We live in a culture that produces a population of people who care way too much what others think of us. Praise and acceptance might be the highest two deities in our world today. No one is exempt from this pressure. We all design our lives and 12 shamemake choices that help us avoid shame at all costs. I don’t think this is anything new. The societal pressure of our culture or any culture, past, present, or future, molds us to fit comfortably into the world around us. We like to fit it. We like to be accepted. This is one of the reasons that many disciples left Jesus in the course of His earthly ministry as well as the thousands of years that have followed. Just as Peter said, “I don’t know him” around a campfire, we too feel that pressure to disassociate ourselves from Christ in the company of those who disapprove.

**SUPPLIED MATERIAL**
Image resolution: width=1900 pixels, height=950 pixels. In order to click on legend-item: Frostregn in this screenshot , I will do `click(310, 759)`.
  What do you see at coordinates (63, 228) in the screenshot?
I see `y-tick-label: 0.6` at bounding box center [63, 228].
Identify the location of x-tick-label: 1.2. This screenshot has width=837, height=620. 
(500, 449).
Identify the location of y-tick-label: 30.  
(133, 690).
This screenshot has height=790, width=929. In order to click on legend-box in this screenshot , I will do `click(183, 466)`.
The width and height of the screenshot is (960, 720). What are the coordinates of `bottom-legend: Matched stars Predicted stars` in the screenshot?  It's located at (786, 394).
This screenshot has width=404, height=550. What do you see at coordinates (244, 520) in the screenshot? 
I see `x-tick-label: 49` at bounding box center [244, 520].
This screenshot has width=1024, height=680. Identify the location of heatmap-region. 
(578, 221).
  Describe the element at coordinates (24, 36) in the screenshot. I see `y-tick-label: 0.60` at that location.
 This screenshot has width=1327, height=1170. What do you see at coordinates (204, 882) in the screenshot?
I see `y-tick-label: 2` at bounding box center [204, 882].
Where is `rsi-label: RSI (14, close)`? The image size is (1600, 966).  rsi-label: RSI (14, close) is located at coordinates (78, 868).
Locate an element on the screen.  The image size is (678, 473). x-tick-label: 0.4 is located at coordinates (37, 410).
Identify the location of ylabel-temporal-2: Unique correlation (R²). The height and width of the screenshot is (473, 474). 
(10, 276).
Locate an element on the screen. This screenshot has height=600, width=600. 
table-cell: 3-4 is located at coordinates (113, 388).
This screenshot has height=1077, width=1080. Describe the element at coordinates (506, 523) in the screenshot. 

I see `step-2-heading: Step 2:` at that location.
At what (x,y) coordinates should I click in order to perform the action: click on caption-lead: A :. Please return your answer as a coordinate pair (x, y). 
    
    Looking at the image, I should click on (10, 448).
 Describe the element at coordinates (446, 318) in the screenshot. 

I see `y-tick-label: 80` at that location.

**TASK TO COMPLETE**
Quote the passage about fearing shame and others' approval in full, word for word. Base the work on the text alone, not on the records.

**YOUR RESPONSE**
We live in a culture that produces a population of people who care way too much what others think of us. Praise and acceptance might be the highest two deities in our world today. No one is exempt from this pressure. We all design our lives and 12 shamemake choices that help us avoid shame at all costs. I don’t think this is anything new. The societal pressure of our culture or any culture, past, present, or future, molds us to fit comfortably into the world around us. We like to fit it. We like to be accepted. This is one of the reasons that many disciples left Jesus in the course of His earthly ministry as well as the thousands of years that have followed. Just as Peter said, “I don’t know him” around a campfire, we too feel that pressure to disassociate ourselves from Christ in the company of those who disapprove.